During the night of May 1-3, the Viets fired the longest artillery concentration of the battle. It lasted three hours and was principally directed at the Eliane positions. Our battalion suffered great losses, including one company commander and one lieutenant killed, two company commanders seriously wounded and some 30 soldiers killed. Only three days before the end of the fighting, the 1st Battalion, Colonial Paratroops, began to drop in.
On May 4 and 5 the assaults on Eliane 2 and 4 multiplied. Rain interfered with the airdrops. Only half a company from the Colonial Paratroops’ 1st Battalion arrived on May 5. On the afternoon of May 6 Bréchignac asked me to go with a radio operator toward the center of the fighting to look for a less pulverized place where we could reassemble the surviving elements of the battalion. I advanced through the trenches in mud up to my chest. The shells never ceased to fall. At a bend in a trench I lost sight of the radio operator. He must have been killed by a shell and swallowed up by the mud. I realized then that the end was at hand.

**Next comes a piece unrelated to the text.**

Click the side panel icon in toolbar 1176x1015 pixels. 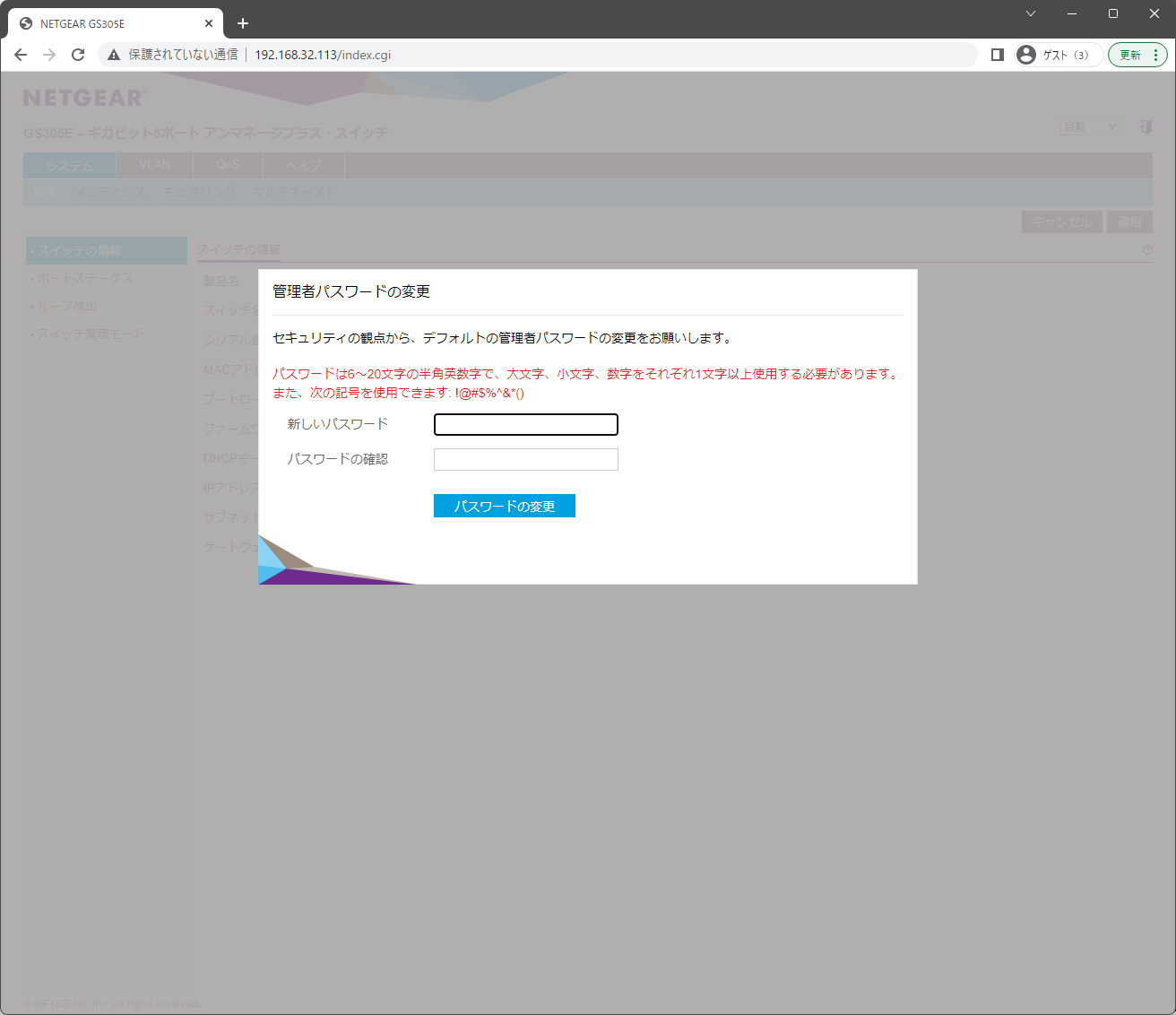coord(997,54)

I made it back to the command post. I can still see the dugout 2 meters under the earth where huddled together were Bigeard, Langlais, Major Pierre Tourret of the Colonial Paratroops’ 8th Battalion, Major Maurice Guiraud of the Foreign Legion Paratroops’ 1st Battalion, Major Hubert de Séguin-Pazzis from de Castries’ headquarters and my St. Cyr classmate Captain Robert Caillaud of the 2nd Foreign Parachute Regiment. We never saw de Castries, who recently had been promoted to brigadier general.
During the night of May 6 Bréchignac sent his final message: “They are here. I am destroying the radio. Adieu to all.” Bigeard, Langlais and all of us believed that we should not surrender or hoist the white flag. De Castries sent us a message indicating his approval of a cease-fire without a white flag. All the units were contacted; all the arms and the radios were
destroyed. The general cease-fire took effect at 5:30 p.m. on May 7. Then the silence.

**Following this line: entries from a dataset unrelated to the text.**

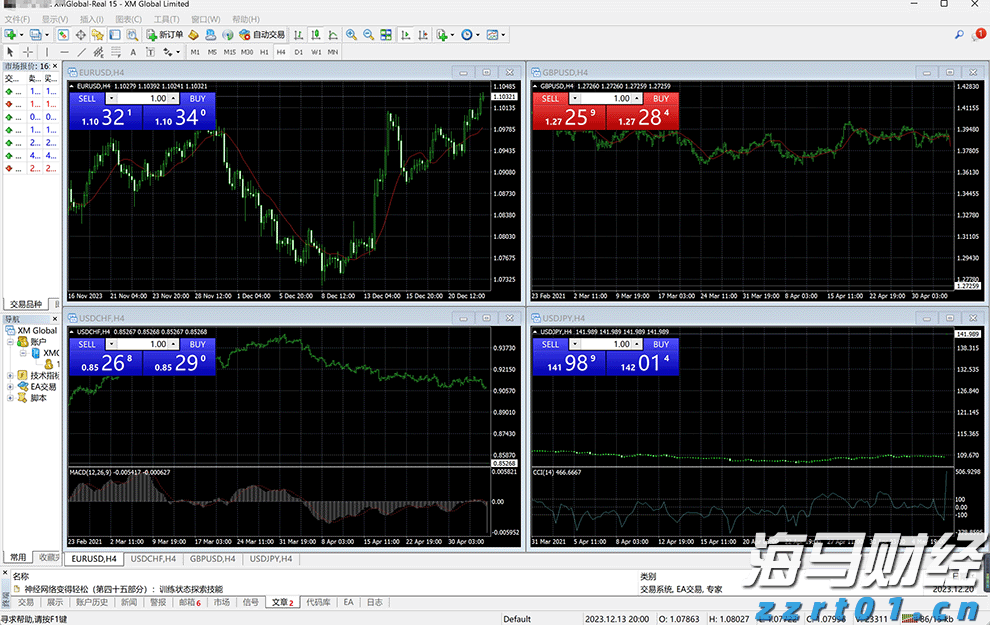Click the tile windows grid icon
This screenshot has width=990, height=625.
(385, 35)
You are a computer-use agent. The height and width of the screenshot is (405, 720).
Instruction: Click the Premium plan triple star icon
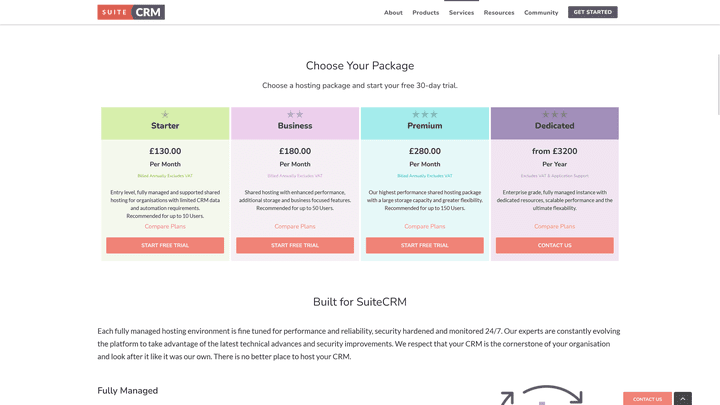[425, 115]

We waited. Then we heard them coming, like a wave, a screaming crowd. We were reassembled outside, without any brutality. Our adversaries seemed very surprised and rather respectful. Then we were handed over to the political commissars, and that was the beginning of another story. The losses we suffered in the battle for Dien Bien Phu totaled 2,379 dead, 5,234 wounded (708 of whom later died of their wounds) and 11,579 taken prisoner. Only 3,290 of the captured men returned home. The enemy losses included 8,000 dead and 15,000 wounded, according to official estimates.
The French army was beaten but it was not routed, as the newspaper Le Monde wrote in 2004. We young officers asked for only two things: First, to be well led; and second, to be helped, supported and supplied by those who sent us to war. It happens from time to time that the first condition is not fulfilled; the second one never is. When the end of the battle was announced in Paris, the Chamber of Deputies was in plenary session. The emotion was considerable. Many deputies wept and all of them stood for a long period of silence—except the Communist deputies, who remained seated.
Stephen Smith, a retired Army officer in the Judge Advocate General’s Corps, is a civilian attorney for the Army’s 21st Theater Sustainment Command in Kaiserslautern, Germany. Captain Pierre Fauroux was his father-in-law. For additional reading see Bernard B. Fall’s Hell in a Very Small Place and Martin Windrow’s The Last Valley.